What needs to be done: Format the rows from the line containing "This screenshot has height=600, width=800." through the end of the rows as a two-column CSV with the headers input and output. Give one line per row, with its text and its answer each in a single quoted field and any line breaks replaced by spaces.

* Start *

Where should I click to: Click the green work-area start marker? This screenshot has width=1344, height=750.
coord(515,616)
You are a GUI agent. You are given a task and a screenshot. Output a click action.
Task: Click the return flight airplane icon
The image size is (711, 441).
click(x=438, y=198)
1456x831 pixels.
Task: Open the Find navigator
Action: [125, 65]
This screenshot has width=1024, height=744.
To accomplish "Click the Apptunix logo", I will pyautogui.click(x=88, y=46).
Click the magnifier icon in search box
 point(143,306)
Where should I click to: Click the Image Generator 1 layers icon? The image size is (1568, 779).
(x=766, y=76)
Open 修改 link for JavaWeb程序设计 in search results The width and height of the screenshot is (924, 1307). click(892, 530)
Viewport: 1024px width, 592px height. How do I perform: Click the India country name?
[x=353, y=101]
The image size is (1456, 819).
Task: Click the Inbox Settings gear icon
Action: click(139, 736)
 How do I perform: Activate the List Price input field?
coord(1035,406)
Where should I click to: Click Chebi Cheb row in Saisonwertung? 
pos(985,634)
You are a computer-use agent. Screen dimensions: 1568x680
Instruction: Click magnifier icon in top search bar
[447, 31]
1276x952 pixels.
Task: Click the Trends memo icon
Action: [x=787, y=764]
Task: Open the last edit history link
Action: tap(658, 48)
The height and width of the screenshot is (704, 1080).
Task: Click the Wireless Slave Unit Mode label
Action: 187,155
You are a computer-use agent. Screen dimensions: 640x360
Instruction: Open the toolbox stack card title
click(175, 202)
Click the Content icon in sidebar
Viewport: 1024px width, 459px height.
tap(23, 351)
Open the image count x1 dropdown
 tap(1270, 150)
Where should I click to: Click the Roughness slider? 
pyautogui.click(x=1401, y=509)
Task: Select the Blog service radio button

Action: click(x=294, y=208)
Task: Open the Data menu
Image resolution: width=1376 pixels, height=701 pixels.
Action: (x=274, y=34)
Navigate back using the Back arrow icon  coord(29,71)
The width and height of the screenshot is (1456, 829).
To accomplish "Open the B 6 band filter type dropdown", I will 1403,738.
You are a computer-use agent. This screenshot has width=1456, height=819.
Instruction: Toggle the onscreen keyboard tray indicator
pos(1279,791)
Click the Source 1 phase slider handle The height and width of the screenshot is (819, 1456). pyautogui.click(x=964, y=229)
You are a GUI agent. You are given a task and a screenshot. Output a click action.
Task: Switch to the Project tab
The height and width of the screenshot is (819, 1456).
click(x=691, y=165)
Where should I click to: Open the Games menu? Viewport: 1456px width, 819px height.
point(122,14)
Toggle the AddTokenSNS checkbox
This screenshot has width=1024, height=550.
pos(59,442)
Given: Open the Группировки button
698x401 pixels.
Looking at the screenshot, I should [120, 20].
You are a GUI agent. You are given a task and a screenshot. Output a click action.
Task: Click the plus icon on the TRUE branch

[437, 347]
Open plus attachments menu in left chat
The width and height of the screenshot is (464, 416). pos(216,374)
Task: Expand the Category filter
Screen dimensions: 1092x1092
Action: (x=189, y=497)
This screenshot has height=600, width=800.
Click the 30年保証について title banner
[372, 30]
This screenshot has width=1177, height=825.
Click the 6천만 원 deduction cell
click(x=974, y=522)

* End *

Expected output:
input,output
"This screenshot has height=600, width=800. Click the 30年保証について title banner","[372, 30]"
"This screenshot has width=1177, height=825. Click the 6천만 원 deduction cell","click(x=974, y=522)"